Jun 8, 2010, 18:00 PM
by
Clark Pest Control San Diego Office
If you thought women's pro wrestling was a cutthroat business, jumping spiders may have them beat.
In most animals the bigger, better fighter usually wins. But a new study of the jumping spider Phidippus clarus suggests that size and skill aren't everything - what matters for Phidippus females is how badly they want to win.
Found in fields throughout North America, nickel-sized Phidippus clarus is a feisty spider prone to picking fights. In battles between males, the bigger, heavier spider usually wins. Males perform an elaborate dance before doing battle to size up the competition. "They push each other back and forth like sumo wrestlers," said lead author Damian Elias of the University of California at Berkeley.
This fancy footwork allows males to gauge how closely matched they are before escalating into a full-blown fight. "Males rarely get to the point where they solve things by fighting," said co-author Carlos Botero of the National Evolutionary Synthesis Center in Durham, NC. "Before the actual fight there's a lot of displaying. This allows them to resolve things without injuring themselves."
But when the researchers watched female fights, they found that females fight by different rules. They skip the preliminaries and go straight for the kill. "Males have a more gentlemanly form of combat, whereas in females it's an all-out fight," said Elias. "At the drop of a hat they start bashing and biting each other."
And unlike male combat, female feuds were often fatal. "They don't give up, even when their opponent is beating them to a pulp," said Botero. "They keep going until one of them is dead, or severely injured."
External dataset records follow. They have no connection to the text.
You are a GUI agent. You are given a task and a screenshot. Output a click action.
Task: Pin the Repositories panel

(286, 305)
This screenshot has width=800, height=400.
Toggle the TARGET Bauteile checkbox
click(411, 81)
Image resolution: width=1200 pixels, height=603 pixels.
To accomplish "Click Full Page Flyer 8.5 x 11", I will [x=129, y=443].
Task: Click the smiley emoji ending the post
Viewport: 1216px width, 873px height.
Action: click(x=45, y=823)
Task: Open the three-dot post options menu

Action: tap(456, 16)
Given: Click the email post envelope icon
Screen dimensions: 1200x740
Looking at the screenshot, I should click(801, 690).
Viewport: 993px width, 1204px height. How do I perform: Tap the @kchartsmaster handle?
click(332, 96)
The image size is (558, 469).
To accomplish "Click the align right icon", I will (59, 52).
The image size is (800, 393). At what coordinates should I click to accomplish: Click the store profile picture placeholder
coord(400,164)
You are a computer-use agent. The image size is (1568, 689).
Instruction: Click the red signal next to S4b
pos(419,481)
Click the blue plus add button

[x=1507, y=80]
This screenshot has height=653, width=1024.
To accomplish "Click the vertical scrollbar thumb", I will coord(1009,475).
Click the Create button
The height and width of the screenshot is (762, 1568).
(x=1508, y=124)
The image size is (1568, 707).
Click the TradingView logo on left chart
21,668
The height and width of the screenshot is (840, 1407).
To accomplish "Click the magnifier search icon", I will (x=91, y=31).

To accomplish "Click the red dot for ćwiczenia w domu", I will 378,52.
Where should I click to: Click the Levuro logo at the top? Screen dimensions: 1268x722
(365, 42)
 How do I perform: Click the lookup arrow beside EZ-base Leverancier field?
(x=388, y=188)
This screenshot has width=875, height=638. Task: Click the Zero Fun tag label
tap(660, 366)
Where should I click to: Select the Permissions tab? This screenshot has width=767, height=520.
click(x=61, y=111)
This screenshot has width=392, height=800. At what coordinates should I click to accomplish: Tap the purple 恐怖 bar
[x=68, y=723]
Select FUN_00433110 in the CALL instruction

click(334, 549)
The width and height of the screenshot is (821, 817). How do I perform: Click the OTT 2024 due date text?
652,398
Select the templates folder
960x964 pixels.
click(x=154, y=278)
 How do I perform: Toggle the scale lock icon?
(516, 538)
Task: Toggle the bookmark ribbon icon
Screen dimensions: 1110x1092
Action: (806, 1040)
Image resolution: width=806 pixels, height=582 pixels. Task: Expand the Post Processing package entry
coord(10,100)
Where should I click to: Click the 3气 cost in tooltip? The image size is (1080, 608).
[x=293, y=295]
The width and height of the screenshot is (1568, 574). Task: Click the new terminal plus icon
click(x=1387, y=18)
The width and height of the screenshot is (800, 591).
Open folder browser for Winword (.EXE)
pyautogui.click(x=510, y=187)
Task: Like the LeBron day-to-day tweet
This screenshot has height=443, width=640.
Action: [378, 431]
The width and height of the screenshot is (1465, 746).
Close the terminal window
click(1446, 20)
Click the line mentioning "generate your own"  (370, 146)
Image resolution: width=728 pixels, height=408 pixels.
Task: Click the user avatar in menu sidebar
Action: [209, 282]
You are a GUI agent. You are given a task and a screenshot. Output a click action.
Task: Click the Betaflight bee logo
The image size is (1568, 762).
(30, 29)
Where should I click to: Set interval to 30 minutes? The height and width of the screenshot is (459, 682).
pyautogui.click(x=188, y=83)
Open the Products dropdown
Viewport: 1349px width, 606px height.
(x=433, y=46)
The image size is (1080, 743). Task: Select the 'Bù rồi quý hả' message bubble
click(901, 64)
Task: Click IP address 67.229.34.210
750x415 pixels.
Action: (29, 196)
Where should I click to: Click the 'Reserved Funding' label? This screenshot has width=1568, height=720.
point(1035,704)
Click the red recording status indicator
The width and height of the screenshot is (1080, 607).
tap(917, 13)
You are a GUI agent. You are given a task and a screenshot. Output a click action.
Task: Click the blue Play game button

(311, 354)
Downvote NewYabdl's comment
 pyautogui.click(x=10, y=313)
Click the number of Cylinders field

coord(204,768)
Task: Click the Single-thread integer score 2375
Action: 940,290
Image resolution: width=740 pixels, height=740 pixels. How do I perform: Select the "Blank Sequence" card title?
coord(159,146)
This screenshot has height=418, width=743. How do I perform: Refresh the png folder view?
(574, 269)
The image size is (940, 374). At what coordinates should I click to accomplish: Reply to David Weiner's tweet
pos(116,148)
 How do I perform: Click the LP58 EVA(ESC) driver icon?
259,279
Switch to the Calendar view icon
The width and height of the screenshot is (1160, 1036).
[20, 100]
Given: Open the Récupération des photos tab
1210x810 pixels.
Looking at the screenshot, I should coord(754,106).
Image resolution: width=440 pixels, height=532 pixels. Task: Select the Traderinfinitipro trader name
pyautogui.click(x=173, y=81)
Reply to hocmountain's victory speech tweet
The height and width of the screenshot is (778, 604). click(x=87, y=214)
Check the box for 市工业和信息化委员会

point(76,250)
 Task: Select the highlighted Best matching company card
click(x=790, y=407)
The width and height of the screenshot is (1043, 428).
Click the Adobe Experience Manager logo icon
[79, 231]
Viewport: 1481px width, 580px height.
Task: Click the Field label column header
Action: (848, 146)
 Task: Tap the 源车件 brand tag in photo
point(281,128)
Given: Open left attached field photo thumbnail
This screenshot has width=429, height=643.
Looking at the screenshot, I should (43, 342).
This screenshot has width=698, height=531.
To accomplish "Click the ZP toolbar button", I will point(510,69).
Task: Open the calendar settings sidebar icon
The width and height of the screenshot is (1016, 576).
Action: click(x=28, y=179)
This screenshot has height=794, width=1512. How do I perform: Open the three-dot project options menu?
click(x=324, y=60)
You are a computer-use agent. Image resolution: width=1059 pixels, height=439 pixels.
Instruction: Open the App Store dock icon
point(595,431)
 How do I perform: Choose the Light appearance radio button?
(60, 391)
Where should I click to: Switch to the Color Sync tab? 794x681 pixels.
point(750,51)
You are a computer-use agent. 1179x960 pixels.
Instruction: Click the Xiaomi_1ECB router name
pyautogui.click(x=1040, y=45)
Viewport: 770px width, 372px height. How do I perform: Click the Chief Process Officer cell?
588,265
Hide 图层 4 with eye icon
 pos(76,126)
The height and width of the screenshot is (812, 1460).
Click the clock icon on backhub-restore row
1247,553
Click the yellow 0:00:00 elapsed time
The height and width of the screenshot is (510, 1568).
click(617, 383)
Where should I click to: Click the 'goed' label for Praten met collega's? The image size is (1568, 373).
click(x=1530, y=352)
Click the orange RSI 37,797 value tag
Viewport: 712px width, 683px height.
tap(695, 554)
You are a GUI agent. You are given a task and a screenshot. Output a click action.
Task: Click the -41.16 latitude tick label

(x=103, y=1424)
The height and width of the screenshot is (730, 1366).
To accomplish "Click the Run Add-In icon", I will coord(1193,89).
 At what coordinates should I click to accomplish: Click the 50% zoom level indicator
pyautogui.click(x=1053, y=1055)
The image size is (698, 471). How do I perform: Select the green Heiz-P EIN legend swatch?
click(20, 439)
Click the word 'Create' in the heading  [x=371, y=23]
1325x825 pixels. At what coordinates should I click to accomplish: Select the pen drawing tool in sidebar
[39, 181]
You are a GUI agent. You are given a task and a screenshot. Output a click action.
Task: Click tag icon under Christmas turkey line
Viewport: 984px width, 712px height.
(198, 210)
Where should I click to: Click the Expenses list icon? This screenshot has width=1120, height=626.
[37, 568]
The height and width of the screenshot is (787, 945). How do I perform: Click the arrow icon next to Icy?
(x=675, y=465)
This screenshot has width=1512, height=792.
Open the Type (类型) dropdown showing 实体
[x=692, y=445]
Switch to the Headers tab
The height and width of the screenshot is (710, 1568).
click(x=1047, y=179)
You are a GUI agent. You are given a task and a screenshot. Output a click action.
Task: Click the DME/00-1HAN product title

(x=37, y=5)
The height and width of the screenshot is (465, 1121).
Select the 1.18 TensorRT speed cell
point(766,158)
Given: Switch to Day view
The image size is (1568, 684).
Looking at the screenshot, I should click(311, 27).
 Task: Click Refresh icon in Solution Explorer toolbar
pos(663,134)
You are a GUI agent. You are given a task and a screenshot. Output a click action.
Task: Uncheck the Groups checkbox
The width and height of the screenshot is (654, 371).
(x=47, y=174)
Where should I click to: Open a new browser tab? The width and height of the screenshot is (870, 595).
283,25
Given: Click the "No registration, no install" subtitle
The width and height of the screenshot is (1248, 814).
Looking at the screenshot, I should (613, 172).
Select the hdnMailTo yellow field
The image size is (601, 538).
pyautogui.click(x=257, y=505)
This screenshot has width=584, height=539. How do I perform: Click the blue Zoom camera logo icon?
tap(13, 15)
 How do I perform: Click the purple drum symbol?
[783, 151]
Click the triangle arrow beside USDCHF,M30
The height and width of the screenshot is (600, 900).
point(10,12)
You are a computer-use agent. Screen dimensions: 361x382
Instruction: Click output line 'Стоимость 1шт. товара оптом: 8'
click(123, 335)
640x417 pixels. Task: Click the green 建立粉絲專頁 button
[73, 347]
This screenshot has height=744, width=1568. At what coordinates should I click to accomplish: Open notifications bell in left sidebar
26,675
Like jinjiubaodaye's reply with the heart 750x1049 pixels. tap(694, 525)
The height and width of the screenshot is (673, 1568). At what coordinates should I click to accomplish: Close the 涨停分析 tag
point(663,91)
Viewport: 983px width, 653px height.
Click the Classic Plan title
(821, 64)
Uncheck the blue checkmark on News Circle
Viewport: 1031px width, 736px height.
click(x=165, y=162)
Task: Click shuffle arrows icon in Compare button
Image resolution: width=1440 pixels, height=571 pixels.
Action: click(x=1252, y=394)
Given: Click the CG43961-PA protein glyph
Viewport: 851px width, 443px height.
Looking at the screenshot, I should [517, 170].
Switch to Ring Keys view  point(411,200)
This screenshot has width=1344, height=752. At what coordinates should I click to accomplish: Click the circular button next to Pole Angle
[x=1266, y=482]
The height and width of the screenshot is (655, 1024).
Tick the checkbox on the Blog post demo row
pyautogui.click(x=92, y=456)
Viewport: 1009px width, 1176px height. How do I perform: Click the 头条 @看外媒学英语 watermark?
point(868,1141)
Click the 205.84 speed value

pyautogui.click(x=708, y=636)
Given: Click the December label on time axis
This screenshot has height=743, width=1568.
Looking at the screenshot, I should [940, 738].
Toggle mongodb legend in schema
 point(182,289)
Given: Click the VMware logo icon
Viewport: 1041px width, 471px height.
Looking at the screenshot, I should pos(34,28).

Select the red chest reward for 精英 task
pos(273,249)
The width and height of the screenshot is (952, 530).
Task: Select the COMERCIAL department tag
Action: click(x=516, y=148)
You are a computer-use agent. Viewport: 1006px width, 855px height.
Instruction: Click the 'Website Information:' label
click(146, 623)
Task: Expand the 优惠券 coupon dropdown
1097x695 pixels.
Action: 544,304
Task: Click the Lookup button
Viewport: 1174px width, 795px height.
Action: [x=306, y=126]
The researchers were unable to predict which female would win based on size or strength. "Nothing we could measure predicted which one would come out on top. That was really unexpected," said Elias.
At first, the researchers wondered if victory went not to the bigger fighter, but to the owner of the battlefield. "In a lot of animals one of the things that determines whether they win a fight is whether they're on their own territory," Elias said.
Phidippus clarus spiders live in nests they build from silk and rolled up leaves. While males are nomads, wandering from nest to nest in search of mates, females generally stick to one nest and guard it against intruders.